Sapporo, Oct 25 (Xinhua/UNB) -- Chinese Vice President Wang Qishan on Friday rounded off a fruitful friendly visit to Japan, with the two neighbors pledging continued efforts to foster a relationship that fits the needs of the new era.
During the five-day visit as Chinese President Xi Jinping's special envoy, Wang attended the enthronement ceremony of Emperor Naruhito, and met seperately with Prime Minister Shinzo Abe and Deputy Prime Minister and Finance Minister Taro Aso.
On Tuesday, when Emperor Naruhito officially proclaimed his enthronement, Wang conveyed to him and Empress Masako the sincere congratulations of Xi and his wife, Peng Liyuan, and asked the emperor and empress to pass on Xi and Peng's cordial greetings to Emperor Emeritus Akihito and Empress Emerita Michiko.

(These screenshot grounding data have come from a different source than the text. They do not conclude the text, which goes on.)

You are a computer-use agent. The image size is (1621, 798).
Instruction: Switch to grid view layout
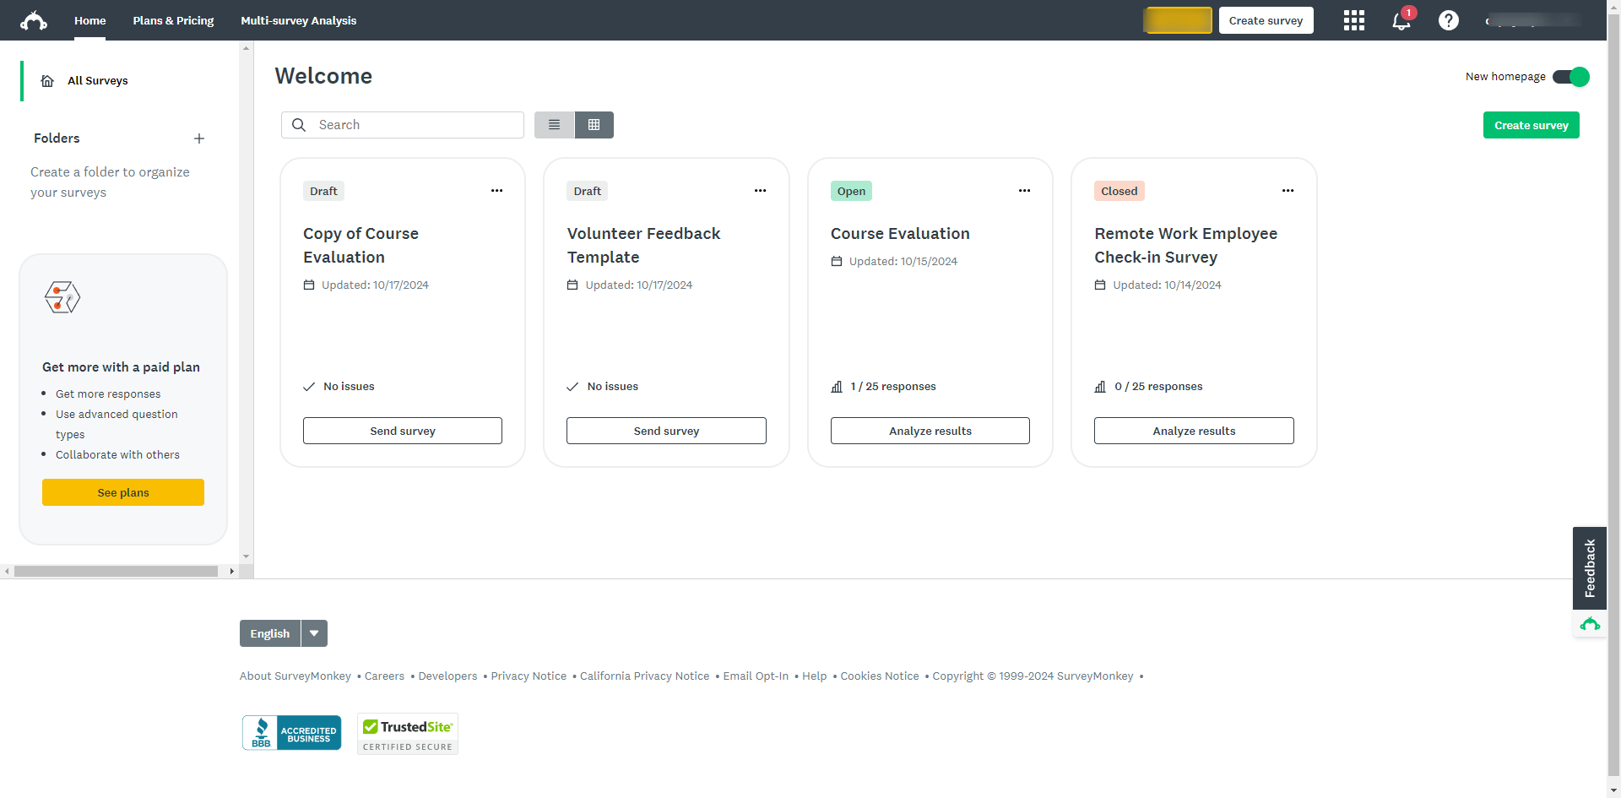click(594, 125)
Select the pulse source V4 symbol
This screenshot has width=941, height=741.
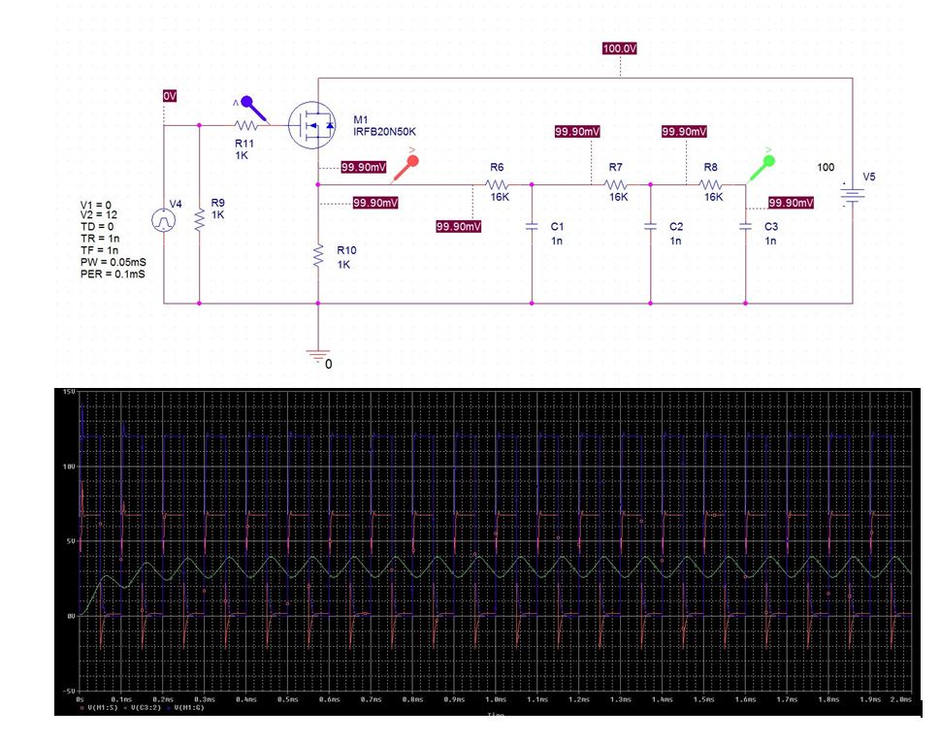[163, 218]
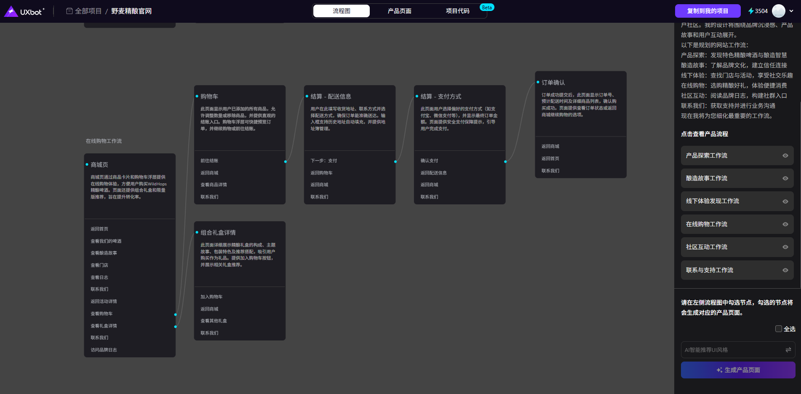Click the Beta badge near 项目代码

[487, 8]
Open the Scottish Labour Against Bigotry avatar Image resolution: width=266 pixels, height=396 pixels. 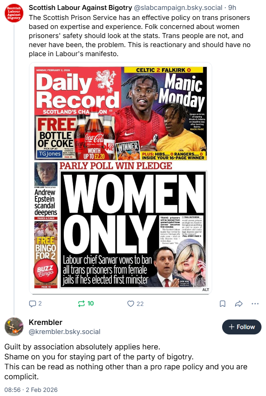pos(14,13)

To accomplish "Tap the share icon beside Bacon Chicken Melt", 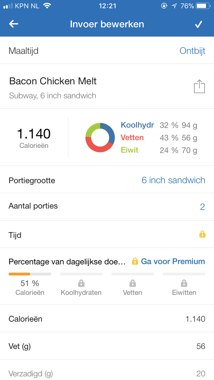I will 199,86.
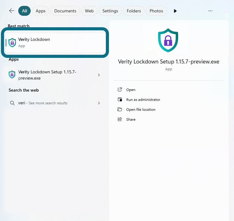Click the shield icon beside Verity Lockdown Setup in Apps
Viewport: 234px width, 221px height.
click(12, 75)
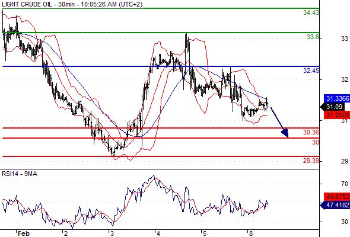Select the day 3 marker on time axis

[x=112, y=233]
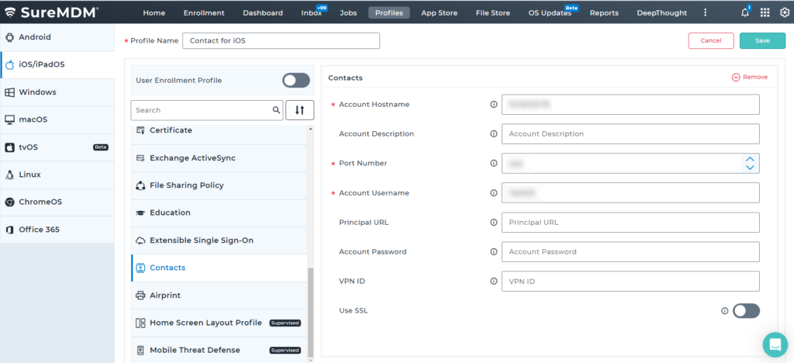Click info icon next to Use SSL
Screen dimensions: 794x363
(x=724, y=310)
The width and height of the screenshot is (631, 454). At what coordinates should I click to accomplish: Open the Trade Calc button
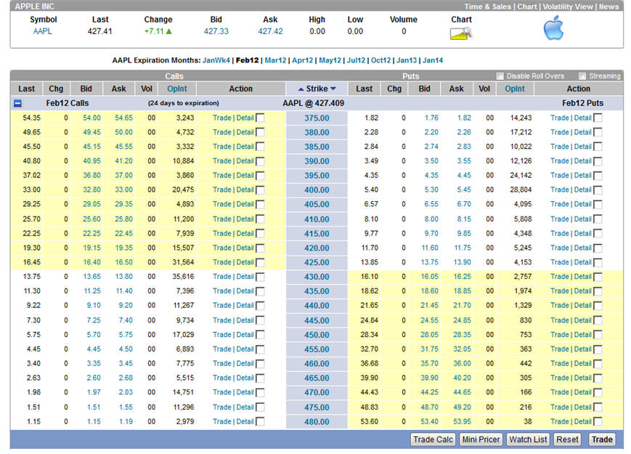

Emperor Naruhito, for his part, asked Wang to communicate to the Chinese president and his wife the genuine gratitude and best wishes of the imperial couple as well as of the emperor emeritus and empress emerita.
In his meeting with Abe, Wang conveyed to him the cordial greetings of Xi and Chinese Premier Li Keqiang, and expressed sympathies over the serious casualties and losses caused by Typhoon Hagibis, an unusually monstrous tropical cyclone that recently wreaked havoc in Japan.
The vice president recalled that Xi and Abe met in the Japanese city of Osaka in June and reached a series of important consensus on pushing for a China-Japan relationship that fits the needs of the new era, creating new opportunities for the development of bilateral ties.
The two sides, he added, should abide by the principles set forth in the four political documents between China and Japan, properly address such issues as history and Taiwan, and ensure that their relations will move forward along the right track of peace, friendship and cooperation.
China stands ready to work with Japan to continuously cement political mutual trust, deepen practical cooperation, expand people-to-people exchanges and build a constructive security relationship, said Wang.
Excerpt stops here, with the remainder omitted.